TASK ITEM A ▸ Copy the part of the forum thread on ICU diarrhea care below that opens with the words containing "And I cannot" and closes with "Specializes in GENERAL.", word for word.
TASK ITEM B ▸
Do these statements agree with the forum thread on ICU diarrhea care below? Answer yes or no for each, quoting the deciding words.
(i) Diapers are not permitted on the original poster's unit.
(ii) One reply recommends FlexiSeal as the first thing to try.
(iii) Shaving cream is suggested for removing dried stool from skin.
TASK ITEM C ▸ In the forum thread on ICU diarrhea care below, how often does one reply suggest letting the patient "breathe" with the perineum open?
Start of SELECTED PASSAGE
So as you can tell, this is messy, wasteful, and just all around frustrating. In between changes, the patient's skin is coming into contact with liquid diarrhea. We do use barrier cream, but it can only do so much. I know there is some old school nurse or CNA out there who knows all the tricks. Please, any tips or ideas would be really appreciated!

Specializes in CICU, Telemetry.

Absolutely, flexi seals are the best, but what do I do before I get an order for that?

Specializes in ICU, LTACH, Internal Medicine.

FlexiSeal should be the last resort. Weakness of sphincter, ulcers, clogs (well, it is supposed to be flushed qshift but things can fall through cracks, you know), thrombosis of internal hemorrhoids if they are there are only some of the problems it causes. We accidentally use it on patients with loose high volume diarrhea and, say, wound vac over coccyx, but our enthusiasm about it was short-living because of complications.

Second absorbent pad between legs helps a bit, and there should be a whole lot of cream applied in between BMs. Letting patient to "breathe" with perineum open while you are doing something in the room (door closed, of course) every 3 or 4 hours really helps skin.

If patient doesn't have contraindications, ask provider for Lomotil. If abxs seem to be a cause, ask for probiotics, they help. If the formula for TF seems to be a problem, ask for alternative, if it exists, of for banana flakes or other similar bulking agent. If it smells like C.diff, send a sample and ask for treatment pronto.

And I cannot get why you do not have disposable wipes. If it is one of these senseless schmolicies, then it is time to get your Powers changing it. Wasting 10 to 15 washcloths 4 to 5 times a day (so about 60 cloths/patient/day) definitely costs more than any amount of disposables, plus in our time when wipes are available for free at any Walmart's entrance using cloths looks like bad hygiene and bad customer service.

P.S. I hate customer service component of nursing but sometimes it can be used to advantage ;)

Specializes in GENERAL.

And if all the above things don't work, they have this stuff called (Flex Seal) "spray it on or paint it on" which they say is guaranteed to stop any leak or your money back within sixty days.

I hope this helps.

Specializes in Case mgmt., rehab, (CRRN), LTC & psych.

By the way, if the watery stool happens to become dried and adhere to the patient's skin, shaving cream is a gentle way to dislodge and remove it.

Specializes in Psych, Addictions, SOL (Student of Life).
Please help a new-ish nurse out! I work in the ICU. Most of my patients are on a low air loss mattress, the kind made of blue nylon type material. On top of that, we are only allowed to use a short draw sheet and one extrasorb pad. No diapers allowed, no extra linens per hospital policy. This works pretty well for most patients, but when a patient has severe diarrhea, it tends to pool in between the patient's legs. The extrasorb pad doesn't do much to actually, you know, ABSORB the diarrhea. So we use a ton of washcloths (maybe 10? or 15?) to soak it up and then change the patient as usual. The washcloths then go in the trash. We don't have any disposable wipes.

So as you can tell, this is messy, wasteful, and just all around frustrating. In between changes, the patient's skin is coming into contact with liquid diarrhea. We do use barrier cream, but it can only do so much. I know there is some old school nurse or CNA out there who knows all the tricks. Please, any tips or ideas would be really appreciated!

Why are these washcloths going in the trash? They should be bagged and sent to the laundry - I am surprised you hospital allows this kind of waste!

I have cleaned up plenty of these messes in just the way you describe wash cloths go to the laundry to be used again. If it's an Iso patient they are red bagged for separate laundry.
End of SELECTED PASSAGE
Start of INFORMATION PROVIDED
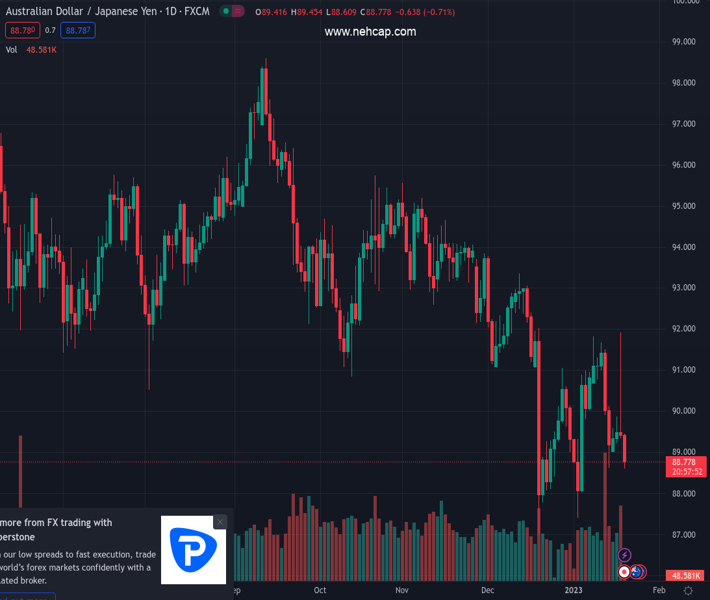Click the Japan flag economic event icon
The height and width of the screenshot is (600, 710).
coord(624,572)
End of INFORMATION PROVIDED
SOLUTION A ▸
And I cannot get why you do not have disposable wipes. If it is one of these senseless schmolicies, then it is time to get your Powers changing it. Wasting 10 to 15 washcloths 4 to 5 times a day (so about 60 cloths/patient/day) definitely costs more than any amount of disposables, plus in our time when wipes are available for free at any Walmart's entrance using cloths looks like bad hygiene and bad customer service.

P.S. I hate customer service component of nursing but sometimes it can be used to advantage ;)

Specializes in GENERAL.

SOLUTION B ▸
(i) Yes: "No diapers allowed, no extra linens per hospital policy."
(ii) No: "FlexiSeal should be the last resort."
(iii) Yes: "shaving cream is a gentle way to dislodge and remove it."

SOLUTION C ▸ Every 3 or 4 hours.